# Check your understanding:
a: Translate this sentence from the hull discussion below into Spanish: "Abrading the hull is a question of extent."
b: From the hull discussion below, print the words from "The magic manoeuvre" up to and including "mitigate the problem?".

# Excerpted text:
-- Opening Marker --
Does make the point that a ship trying the "ultimate weapon" gambit is going to be giving off a lot of infrared long before it reaches dangerous velocities - and those velocities are going to have a definite upper limit.

What is an "SG 35 1cm BSD hull"? I'm guessing BSD is bonded superdense. What is the rest?
 
Hmm, :CoW: time...

Navigational repulsor technology?

Nuclear damper fields reinforcing the structural integrity of your hull preventing the radioactive decay Aramis postulates.

The magic manoeuvre drive screen that deals with micrometeorites and radiation.

Plasma armour held in place by magnetic, static electrical or gravitic fields?
 
Abrading the hull is a question of extent. Might be an immediate hazard, might not be an immediate problem but lead to expensive repairs and a once-over with an n-damper at the next stop, might just be an issue for annual maintenance. 0.2 mJ per square meter doesn't melt the hull - immediately - but it does add to the burden of heat removal, lest the hull quickly reach a melting point.

Radiation: I show the standard thickness armor able to reduce incoming radiation by about a factor of 11,000. 2 million divided by 11 thousand equals dead people, I think. Is all this gamma secondary to proton impacts on the hull? Is that going to set a hard upper limit on maximum velocity, or is there some way to mitigate the problem?
-- Closing Marker --
# Input data:
-- Opening Marker --
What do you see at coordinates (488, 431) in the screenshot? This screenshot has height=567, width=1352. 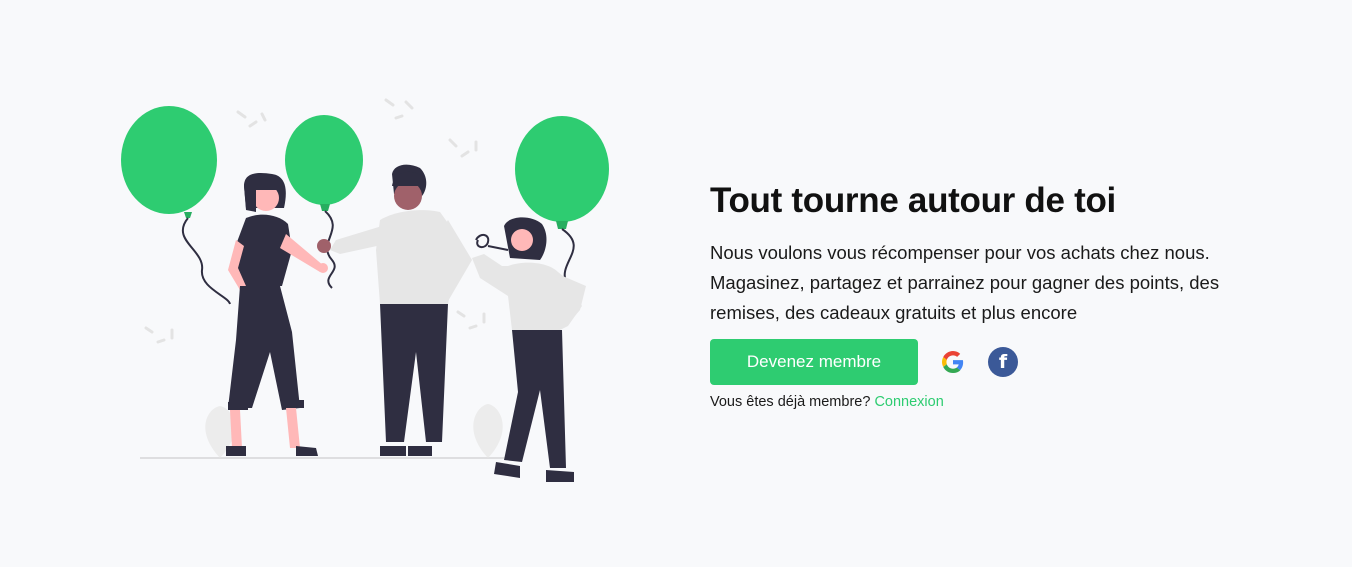 I see `plant-right` at bounding box center [488, 431].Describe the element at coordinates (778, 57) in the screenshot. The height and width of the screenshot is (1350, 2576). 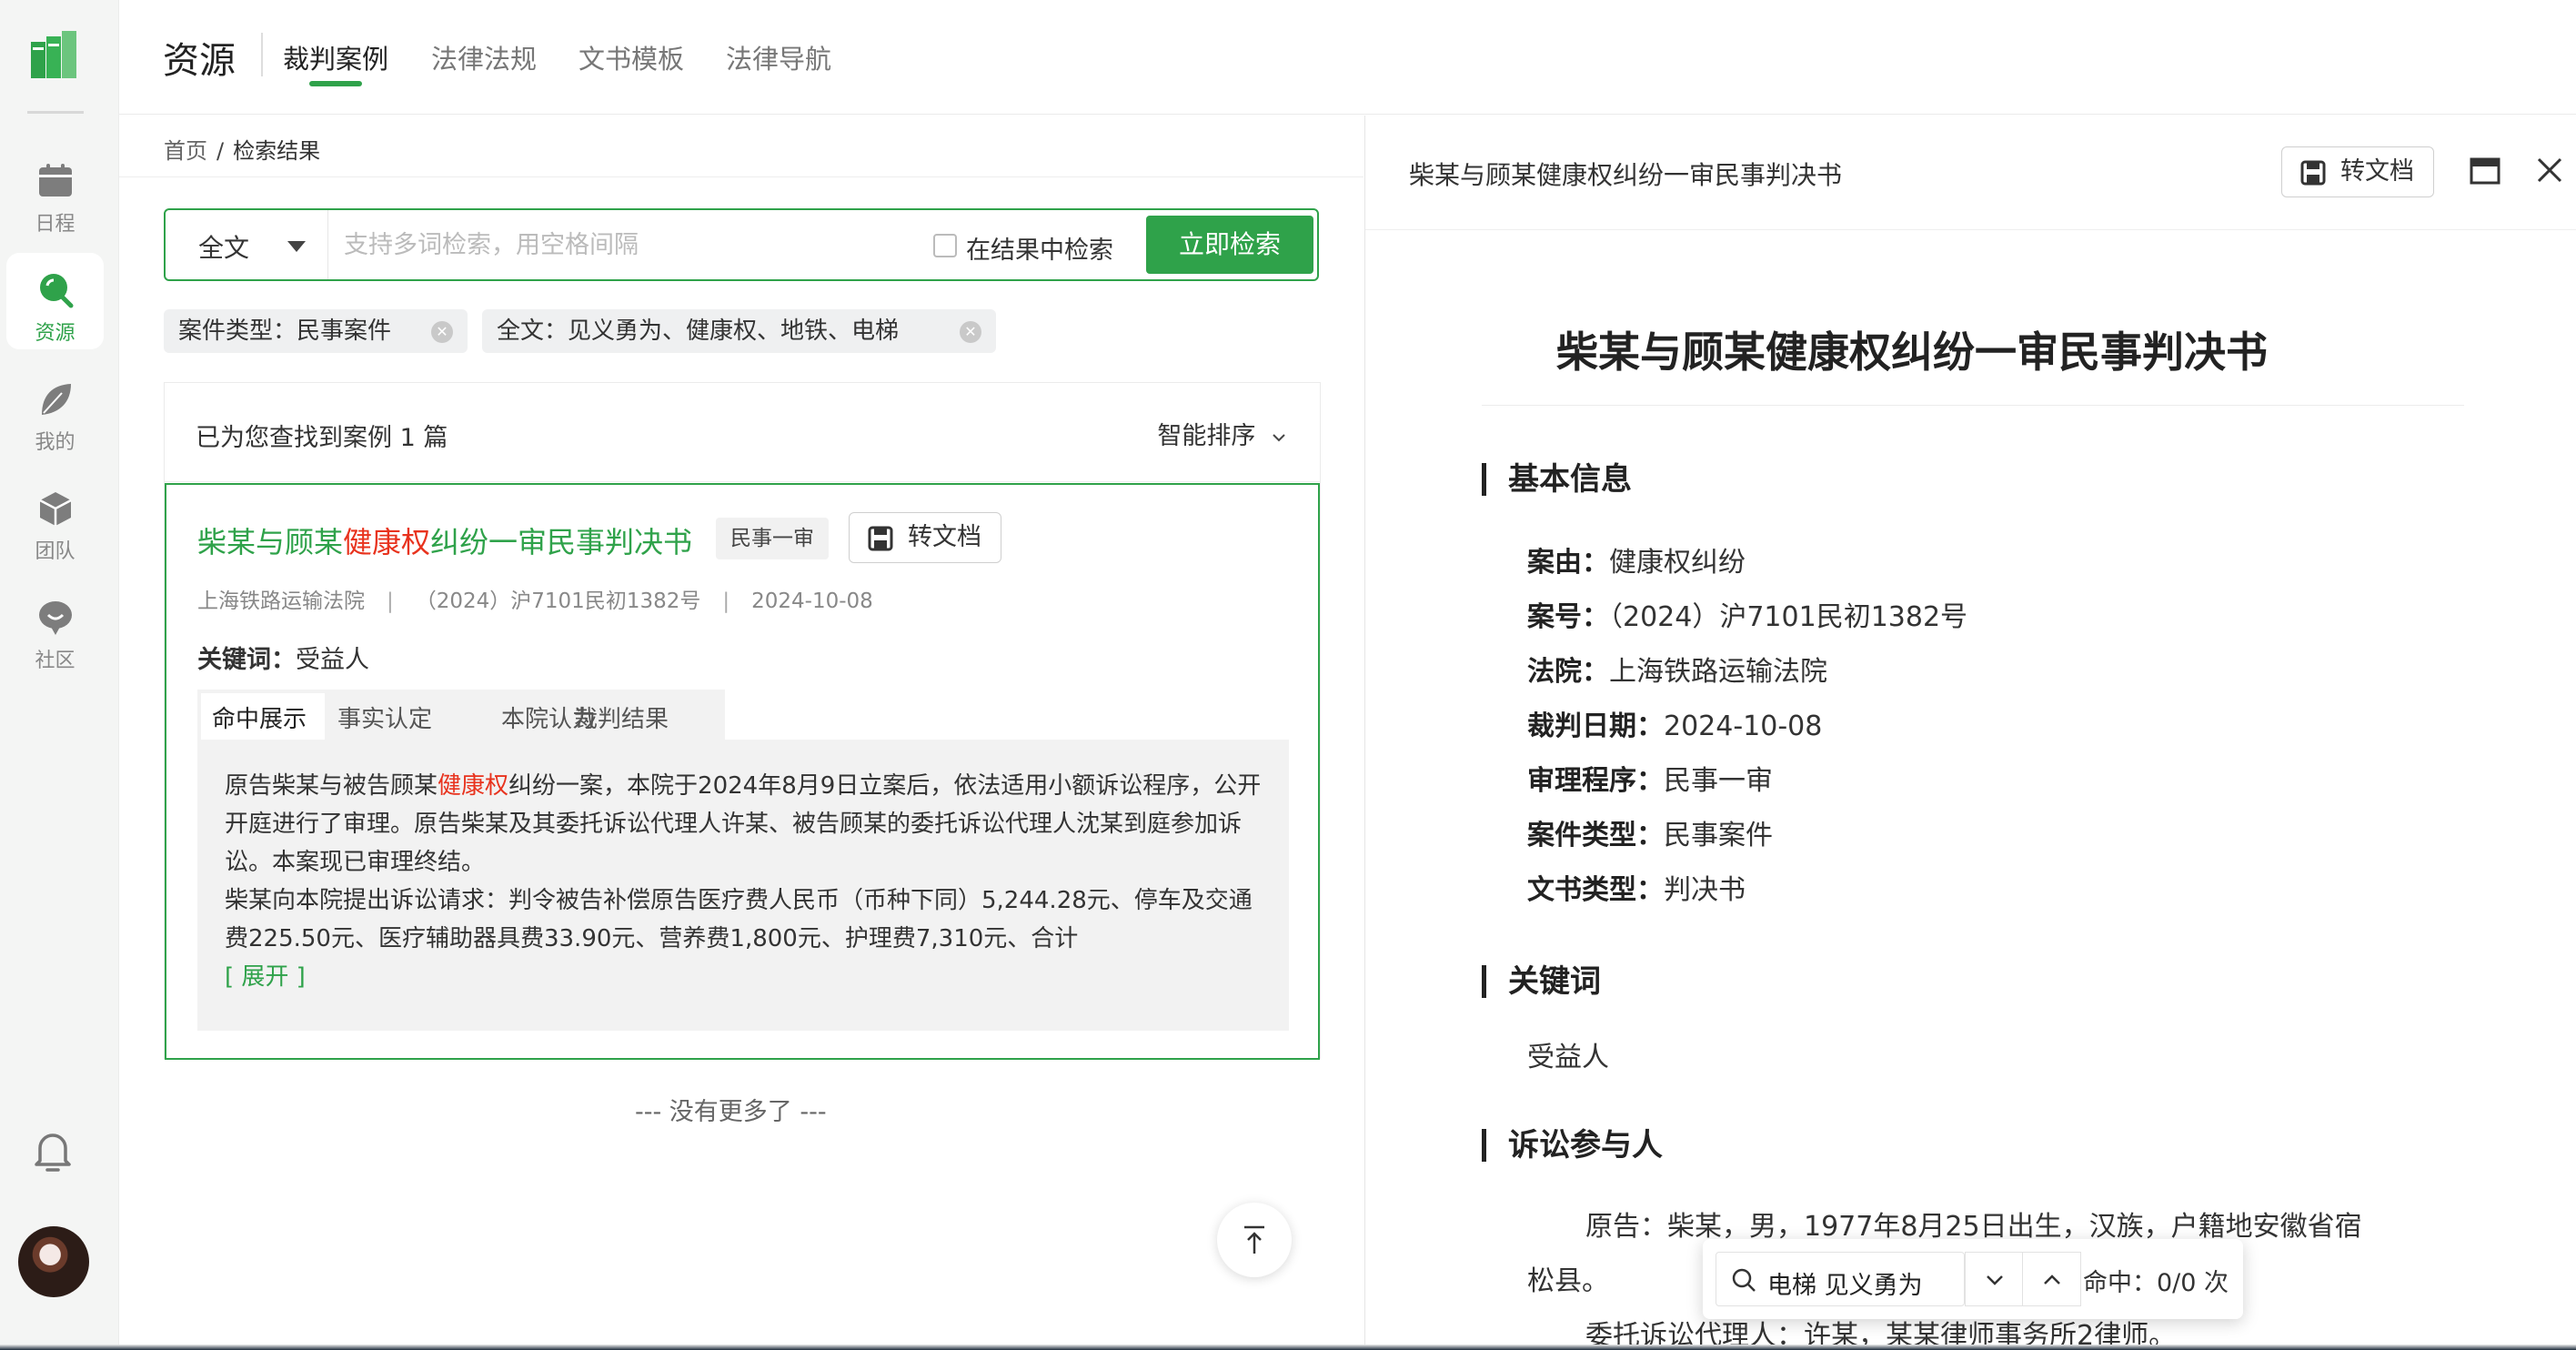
-- Closing Marker --
# Solution set:
a: Desgastar el casco es una cuestión de grado.

b:
The magic manoeuvre drive screen that deals with micrometeorites and radiation.

Plasma armour held in place by magnetic, static electrical or gravitic fields?
 
Abrading the hull is a question of extent. Might be an immediate hazard, might not be an immediate problem but lead to expensive repairs and a once-over with an n-damper at the next stop, might just be an issue for annual maintenance. 0.2 mJ per square meter doesn't melt the hull - immediately - but it does add to the burden of heat removal, lest the hull quickly reach a melting point.

Radiation: I show the standard thickness armor able to reduce incoming radiation by about a factor of 11,000. 2 million divided by 11 thousand equals dead people, I think. Is all this gamma secondary to proton impacts on the hull? Is that going to set a hard upper limit on maximum velocity, or is there some way to mitigate the problem?